TASK A
From the commentary on the Senate health care bill, list every issue that the author says would prompt Democrats to add an amendment.
TASK B
Retype the part of the commentary on the Senate health care bill that runs from "Sometimes a strategy" up to and including "fairly simple counter-tactic.".
--- EXCERPT Enclosed Below ---
December 1, 2009

The amendment per ailment strategy will fail Democrats

Sometimes a strategy just presents itself.  Democrats, in pushing their Senate health care bill debate, have revealed a flaw in their already byzantine approach to the whole thing, and guess what; it lends itself to a fairly simple counter-tactic.


AP News in a story about the upcoming fight, telegraphs the only possible result of the forthcoming debate;
Democrats planned to go on the offense on the same issue Tuesday with an amendment underscoring benefits to seniors and guaranteeing that basic Medicare benefits would not be touched.

Sen. Barbara Mikulski, D-Md., made a bid for support from women Monday with an amendment to reduce copays and deductibles for preventive services such as mammograms. Alluding to outrage earlier this month after a government-appointed panel said that women generally should begin routine mammograms in their 50s rather than their 40s, Mikulski said that under her amendment, "if your doctor says you need one, you're going to get one."
Two issues, two amendments.  The bill itself is a patchwork of ideas, guaranteed slapped together from multiple sources.  In addition, every issue that comes up is going to require an additional patch - Medicare is impacted? Add an amendement.  We look bad on mammograms?  Add an amendment.  Bad on abortion? Amendment (maybe not, in the Senate).  Problems with death panels - make an amendment.

This is going to become an even bigger nightmare of patchwork on patchwork.

So what's the "obvious" counter-strategy? It's simple.  Conservatives, and the GOP need to do two things - continue to find new issues that the Democrats will have to address, and secondly, continue to bring those issues to the attention of the public by whatever means necessary - in the debate, via Sarah Palin's Facebook messages, comments to Fox News, send them to Rush Limbaugh and Glen Beck, or via any means necessary.

Here's the method for the conservative counter-tactic;

-the GOP should assign teams to investigate and compile a list of distinct problems with the bill
-the conservative blogosphere could do the same, with a key site like HotAir bringing forth the issues one at a time as a meme to spread on the internet.
-the issues should be brought forth one or two at a time to allow the Democrats to respond to each individually.

Here's why it works.  With each amendment that gets added, it becomes more apparent that this is a clumsy plan that has not been well thought out beforehand and deserves a longer review.  That delays the vote before a filibuster even becomes necessary.  It even forestalls the Democrats internal moderate versus liberals debate.  It buys time Secondly it drives down public opinion in the process.  Every day another amendment gets added it becomes easier to say, we keep finding more holes and this plan isn't well thought out. On the other side, Democrats could start saying enough to the amendments.  But that will only anger those who see more holes popping up in the plan and now they're not being addressed.  As public opinion declines, the votes for the bill may drain away.

The only possible negative I can see in this approach is that people like Senator Lieberman who may be willing to filibuster might be put off by the tactic and may change their minds on whether to filibuster down the road.  It may mean not enough votes get drained away before a filibuster ends.

But, t'is better to die fighting than merely hoping for a happy ending.
--- End of Enclosed EXCERPT ---
--- GIVEN RECORDS Enclosed Below ---
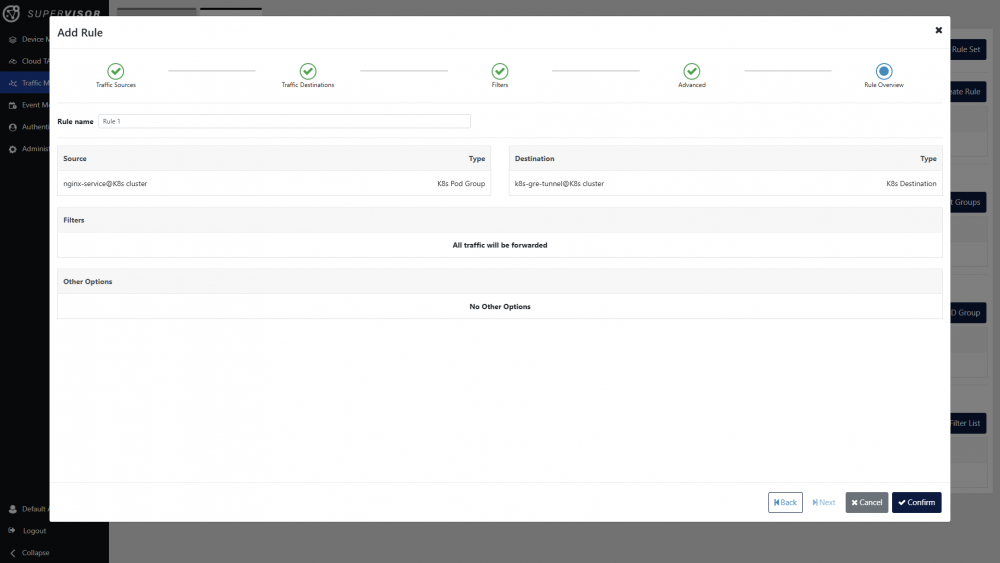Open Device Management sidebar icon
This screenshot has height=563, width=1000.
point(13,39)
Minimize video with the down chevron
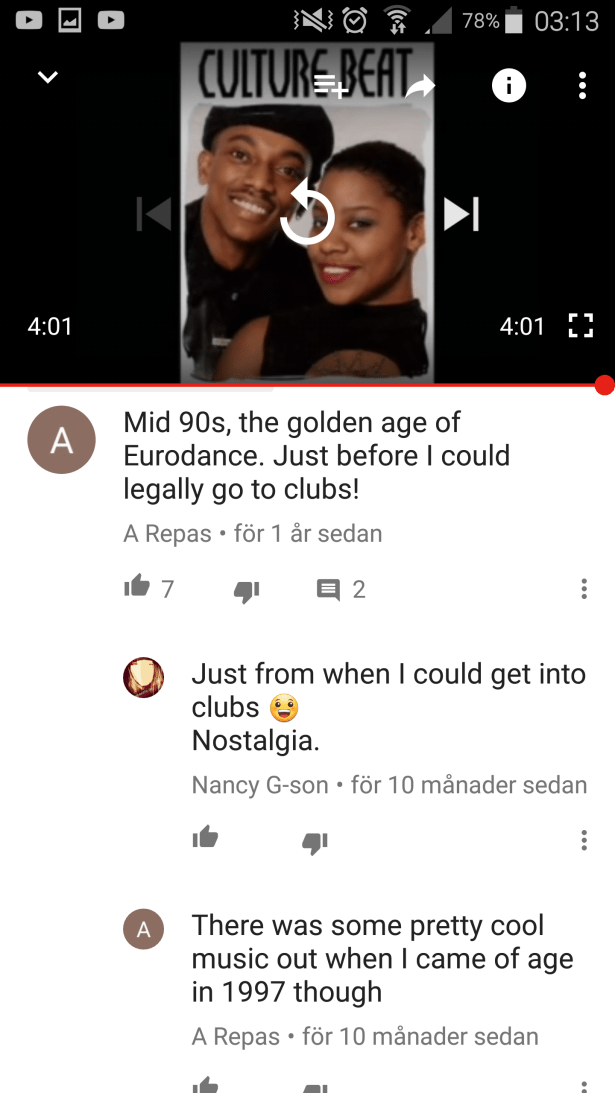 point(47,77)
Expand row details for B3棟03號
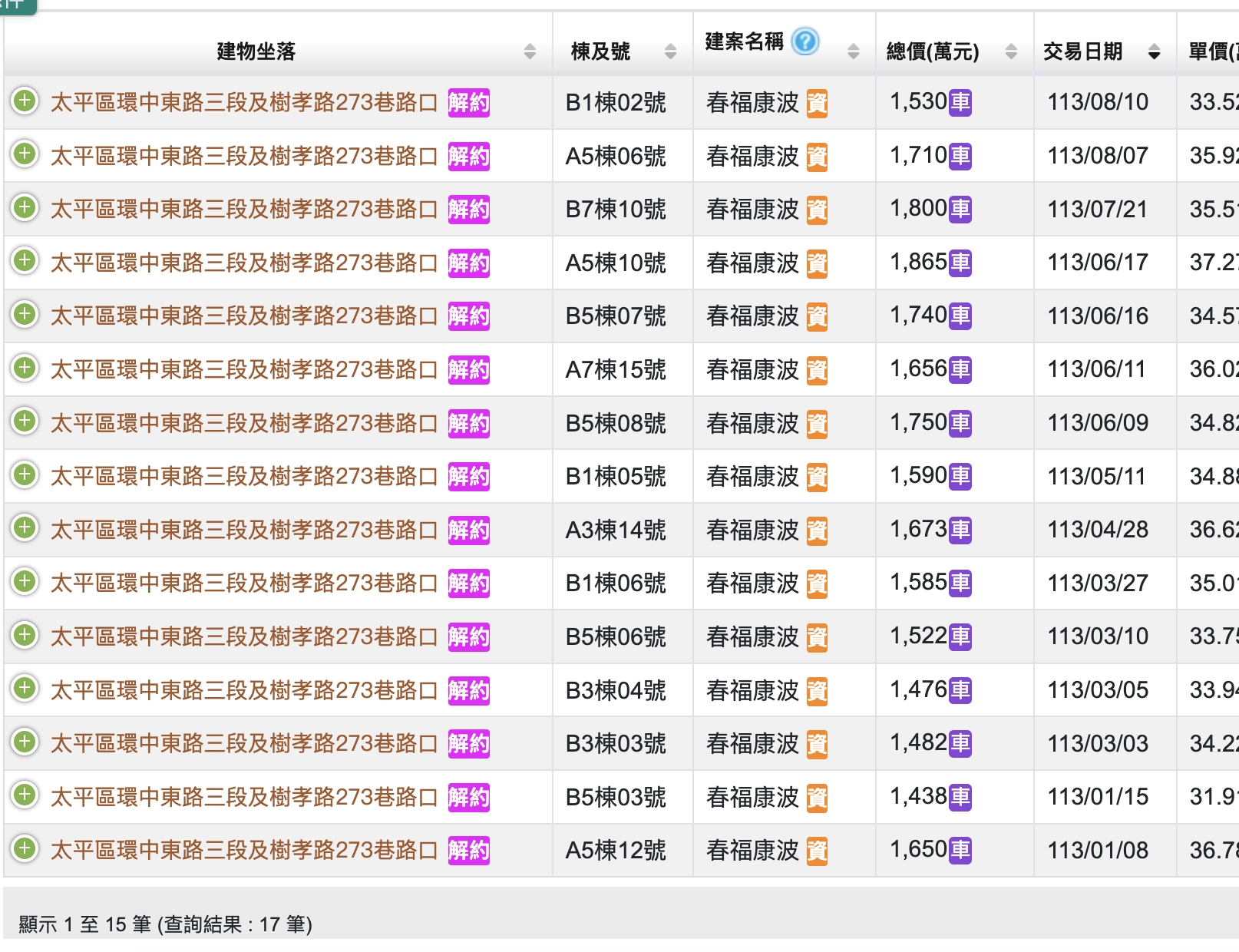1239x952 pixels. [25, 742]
--- End of Enclosed GIVEN RECORDS ---
EXERCISE ANSWER A
Medicare, mammograms, abortion, death panels

EXERCISE ANSWER B
Sometimes a strategy just presents itself.  Democrats, in pushing their Senate health care bill debate, have revealed a flaw in their already byzantine approach to the whole thing, and guess what; it lends itself to a fairly simple counter-tactic.